Taxing authorities such as the State Legislature, School Board, County Commission and City Councils set tax rates and levy taxes. Levy rates differ according to the class of property. In West Virginia, there are four classes of property:
A listing of the 2012 levy rates in Marshall County for each class of property for each district and municipality is contained in the FORMS pages.
You should note the levy rates associated with the School Bond Levy, which was passed by Marshall County voters in November, 2006. With the addition of the new levy beginning with the 2007 tax bill, both personal property taxes and real estate taxes have increased for every property owner in Marshall County. The amount of the increase depends on the assessed value of the property that you own. You can visit the ASSESSMENT RECORDS ONLINE page to obtain your 2012 real estate taxes.
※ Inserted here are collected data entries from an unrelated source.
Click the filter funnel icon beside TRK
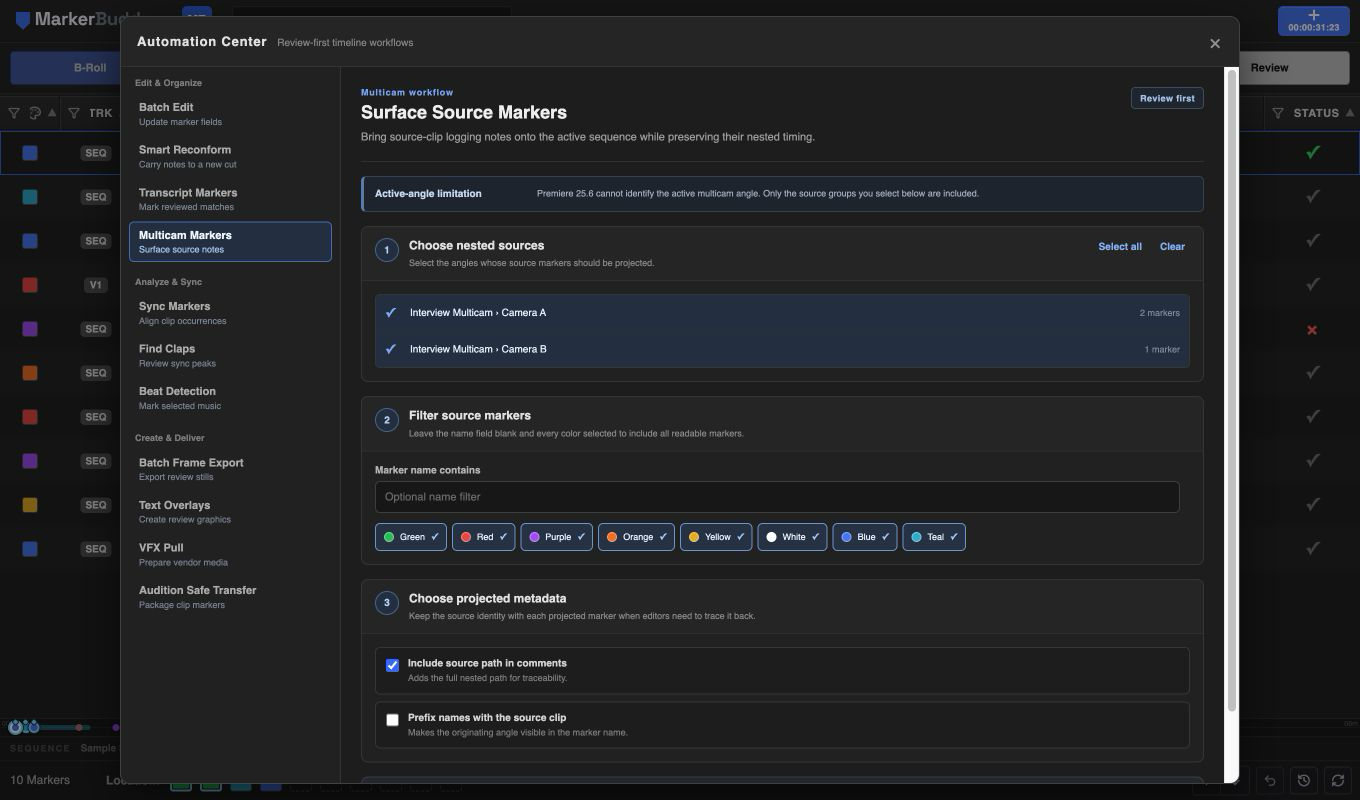The width and height of the screenshot is (1360, 800). (73, 113)
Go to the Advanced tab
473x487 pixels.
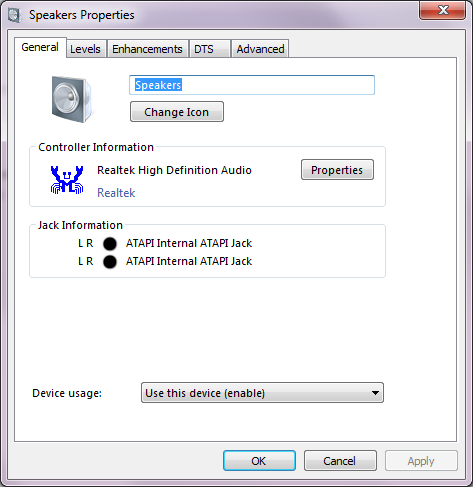[x=260, y=49]

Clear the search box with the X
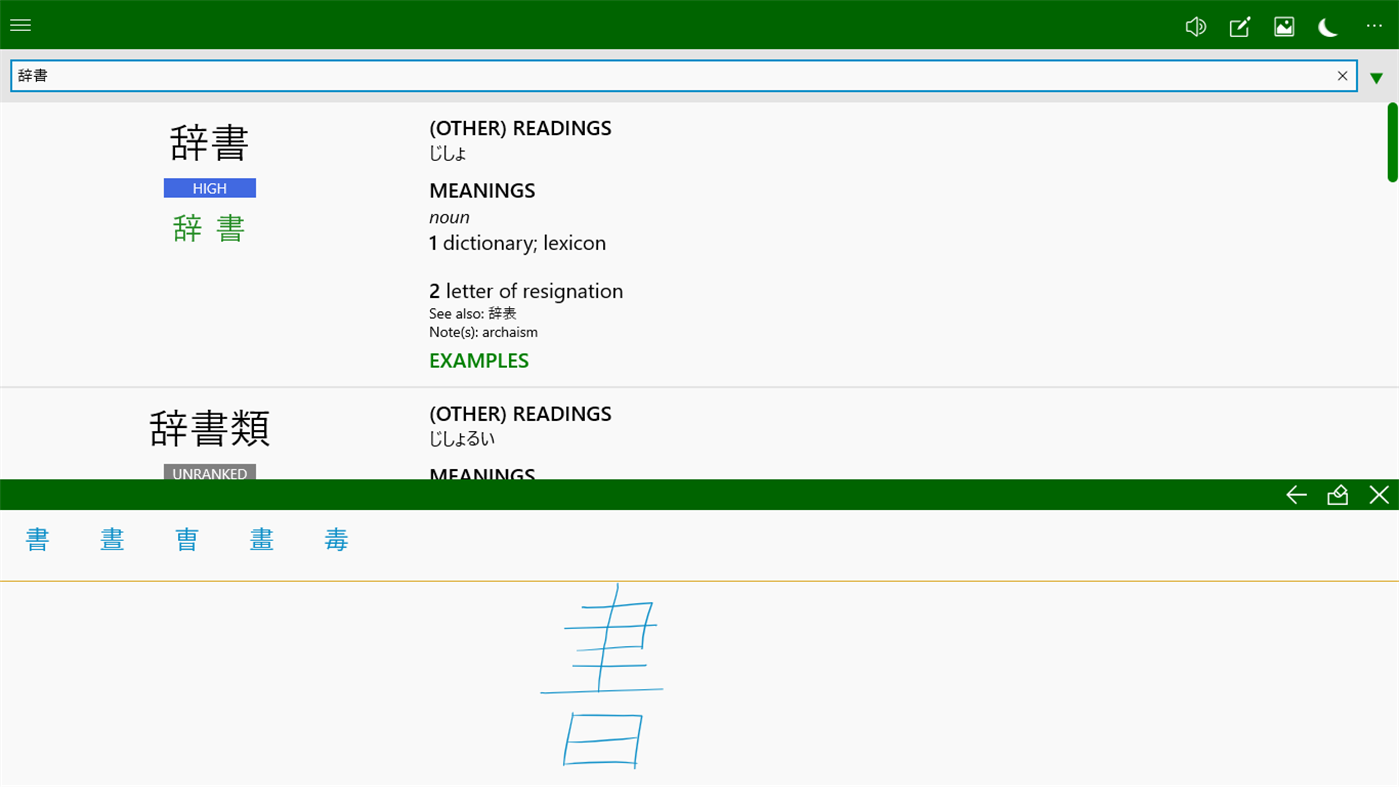(x=1342, y=75)

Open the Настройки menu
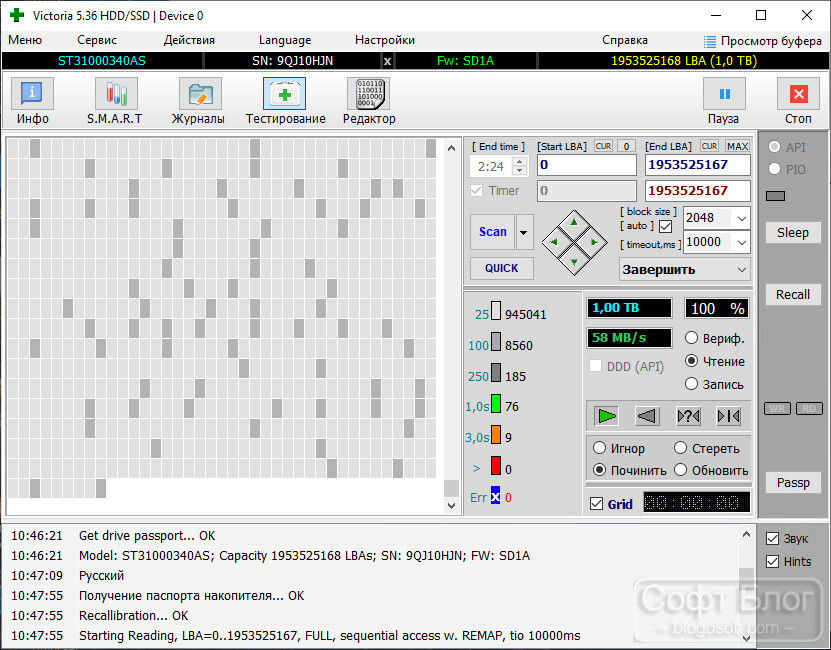(385, 40)
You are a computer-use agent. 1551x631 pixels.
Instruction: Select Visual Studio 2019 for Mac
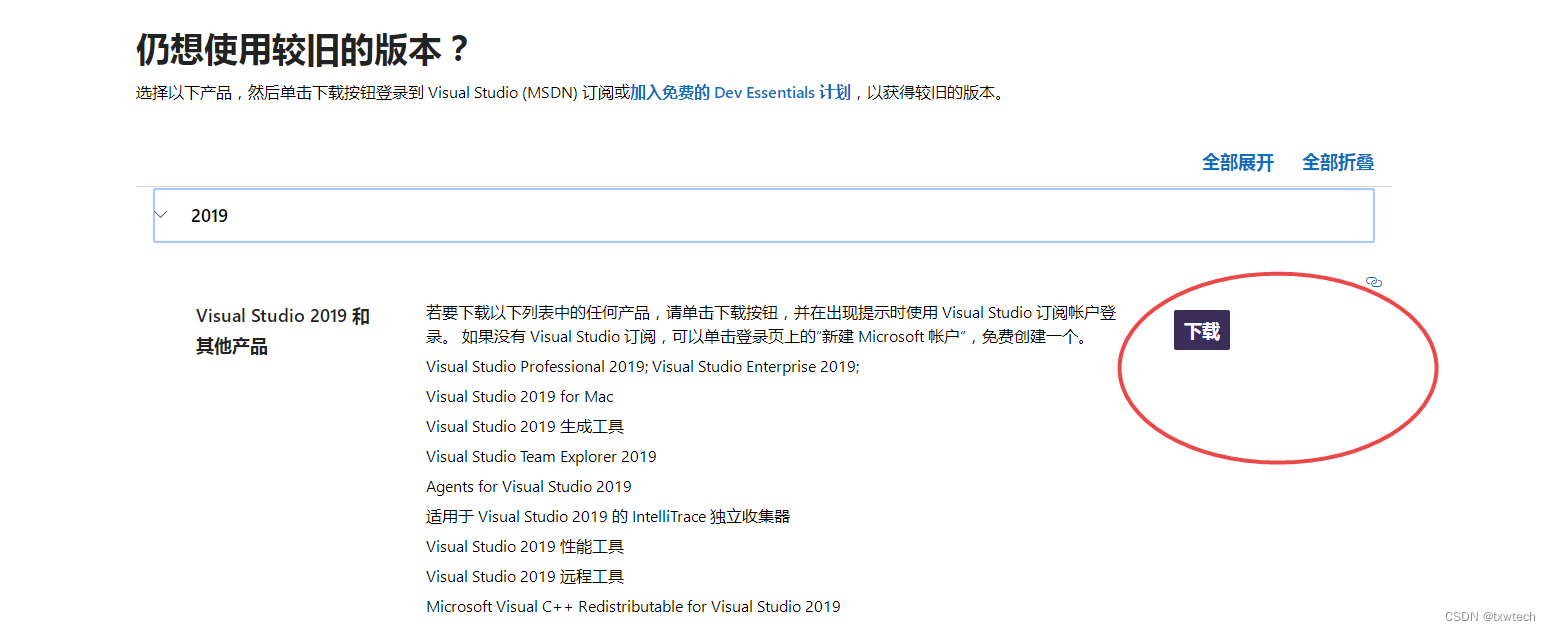pos(519,396)
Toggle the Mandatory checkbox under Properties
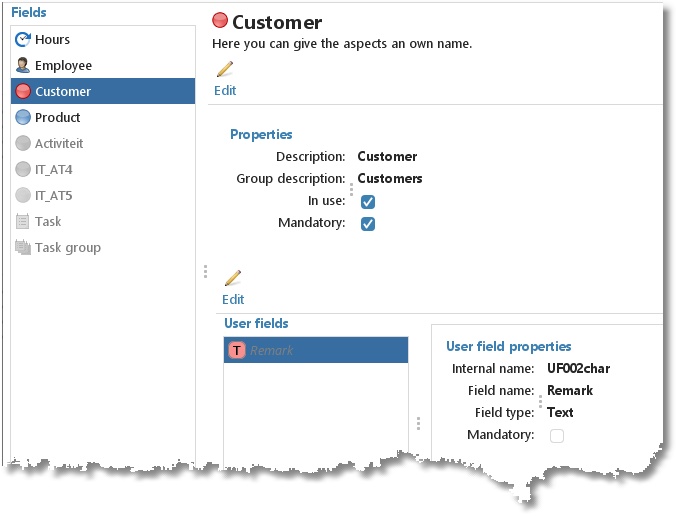This screenshot has height=517, width=677. tap(368, 224)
The Assessor's Office studies the Real Estate market and collects information about properties to estimate value. The goal of the Assessor's Office is to estimate each property's fair, current market value - the price your property could sell for today on the open market. To estimate current market value, the Assessor's Office considers the characteristics of the property, the neighborhood, recent sales of similar property and local building and construction costs.
Property Value Changes
A property's value can change for many reasons, the most obvious is the property changes - an addition, a new garage, or the property undergoes renovation or demolition. Another frequent cause of change is a change in the market - properties in certain neighborhoods begin selling for higher prices.
The Assessor's Office must, however, maintain property values that are at least 90% of recent sales prices. A quick method to determine if your value is fair is to compare it to sales prices in your neighborhood, taking into account various differences in structures. A comprehensive annual sales and contruction analysis occurs annually which has typically resulted in a 2-3% assessed value increase in Class II owner-occupied homes.
Real Estate Assessments
In 1990, the West Virginia Legislature ordered a statewide reappraisal of all property in West Virginia. Reappraisal occurs in three year cycles. During each three year cycle, the Assessor's Office must visit every piece of real estate to confirm and update characteristics of the property.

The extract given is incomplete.